Work instruction: Write the records out again, exactly.

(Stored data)
============================================================
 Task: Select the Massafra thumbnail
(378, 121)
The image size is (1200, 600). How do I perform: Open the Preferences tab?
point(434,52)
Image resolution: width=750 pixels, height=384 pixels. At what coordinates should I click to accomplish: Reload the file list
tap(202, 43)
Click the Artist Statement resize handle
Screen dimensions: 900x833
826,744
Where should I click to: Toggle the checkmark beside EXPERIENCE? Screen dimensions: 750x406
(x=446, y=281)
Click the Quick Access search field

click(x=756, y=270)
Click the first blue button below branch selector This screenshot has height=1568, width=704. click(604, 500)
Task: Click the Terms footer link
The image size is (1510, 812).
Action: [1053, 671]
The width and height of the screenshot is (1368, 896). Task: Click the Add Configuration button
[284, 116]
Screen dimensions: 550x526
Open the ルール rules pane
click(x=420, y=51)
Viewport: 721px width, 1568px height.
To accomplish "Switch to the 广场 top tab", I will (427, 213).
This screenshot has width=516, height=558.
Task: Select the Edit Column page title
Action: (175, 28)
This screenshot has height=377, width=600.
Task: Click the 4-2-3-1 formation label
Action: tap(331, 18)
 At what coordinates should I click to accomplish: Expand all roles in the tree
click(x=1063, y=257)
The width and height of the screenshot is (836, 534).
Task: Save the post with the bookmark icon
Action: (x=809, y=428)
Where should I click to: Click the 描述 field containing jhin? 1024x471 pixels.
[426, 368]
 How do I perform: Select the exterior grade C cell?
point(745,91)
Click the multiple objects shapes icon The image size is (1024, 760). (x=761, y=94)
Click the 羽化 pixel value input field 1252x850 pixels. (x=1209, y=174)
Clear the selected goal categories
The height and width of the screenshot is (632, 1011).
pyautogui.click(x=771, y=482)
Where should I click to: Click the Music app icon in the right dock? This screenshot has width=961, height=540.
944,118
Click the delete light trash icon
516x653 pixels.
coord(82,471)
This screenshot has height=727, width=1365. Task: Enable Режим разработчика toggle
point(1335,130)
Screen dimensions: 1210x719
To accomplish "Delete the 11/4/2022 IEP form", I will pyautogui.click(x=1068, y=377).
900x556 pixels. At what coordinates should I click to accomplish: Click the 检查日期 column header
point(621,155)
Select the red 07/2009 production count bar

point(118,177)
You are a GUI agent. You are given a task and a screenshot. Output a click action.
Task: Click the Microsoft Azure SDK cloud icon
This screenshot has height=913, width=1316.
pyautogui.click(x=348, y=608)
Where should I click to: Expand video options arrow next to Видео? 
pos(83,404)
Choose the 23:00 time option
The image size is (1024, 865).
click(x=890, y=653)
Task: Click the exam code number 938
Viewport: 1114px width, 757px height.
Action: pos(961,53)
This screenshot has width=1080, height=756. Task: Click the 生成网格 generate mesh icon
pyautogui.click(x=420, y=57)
============================================================
Solution below:
 Task: Select the Massafra thumbnail
(378, 121)
The image size is (1200, 600). How do I perform: Open the Preferences tab?
point(434,52)
Image resolution: width=750 pixels, height=384 pixels. At what coordinates should I click to accomplish: Reload the file list
tap(202, 43)
Click the Artist Statement resize handle
Screen dimensions: 900x833
826,744
Where should I click to: Toggle the checkmark beside EXPERIENCE? Screen dimensions: 750x406
(x=446, y=281)
Click the Quick Access search field

click(x=756, y=270)
Click the first blue button below branch selector This screenshot has height=1568, width=704. click(604, 500)
Task: Click the Terms footer link
The image size is (1510, 812).
Action: [1053, 671]
The width and height of the screenshot is (1368, 896). Task: Click the Add Configuration button
[284, 116]
Screen dimensions: 550x526
Open the ルール rules pane
click(x=420, y=51)
Viewport: 721px width, 1568px height.
To accomplish "Switch to the 广场 top tab", I will (427, 213).
This screenshot has width=516, height=558.
Task: Select the Edit Column page title
Action: (175, 28)
This screenshot has height=377, width=600.
Task: Click the 4-2-3-1 formation label
Action: tap(331, 18)
 At what coordinates should I click to accomplish: Expand all roles in the tree
click(x=1063, y=257)
The width and height of the screenshot is (836, 534).
Task: Save the post with the bookmark icon
Action: (x=809, y=428)
Where should I click to: Click the 描述 field containing jhin? 1024x471 pixels.
[426, 368]
 How do I perform: Select the exterior grade C cell?
point(745,91)
Click the multiple objects shapes icon The image size is (1024, 760). (x=761, y=94)
Click the 羽化 pixel value input field 1252x850 pixels. (x=1209, y=174)
Clear the selected goal categories
The height and width of the screenshot is (632, 1011).
pyautogui.click(x=771, y=482)
Where should I click to: Click the Music app icon in the right dock? This screenshot has width=961, height=540.
944,118
Click the delete light trash icon
516x653 pixels.
coord(82,471)
This screenshot has height=727, width=1365. Task: Enable Режим разработчика toggle
point(1335,130)
Screen dimensions: 1210x719
To accomplish "Delete the 11/4/2022 IEP form", I will pyautogui.click(x=1068, y=377).
900x556 pixels. At what coordinates should I click to accomplish: Click the 检查日期 column header
point(621,155)
Select the red 07/2009 production count bar

point(118,177)
You are a GUI agent. You are given a task and a screenshot. Output a click action.
Task: Click the Microsoft Azure SDK cloud icon
This screenshot has height=913, width=1316.
pyautogui.click(x=348, y=608)
Where should I click to: Expand video options arrow next to Видео? 
pos(83,404)
Choose the 23:00 time option
The image size is (1024, 865).
click(x=890, y=653)
Task: Click the exam code number 938
Viewport: 1114px width, 757px height.
Action: pos(961,53)
This screenshot has width=1080, height=756. Task: Click the 生成网格 generate mesh icon
pyautogui.click(x=420, y=57)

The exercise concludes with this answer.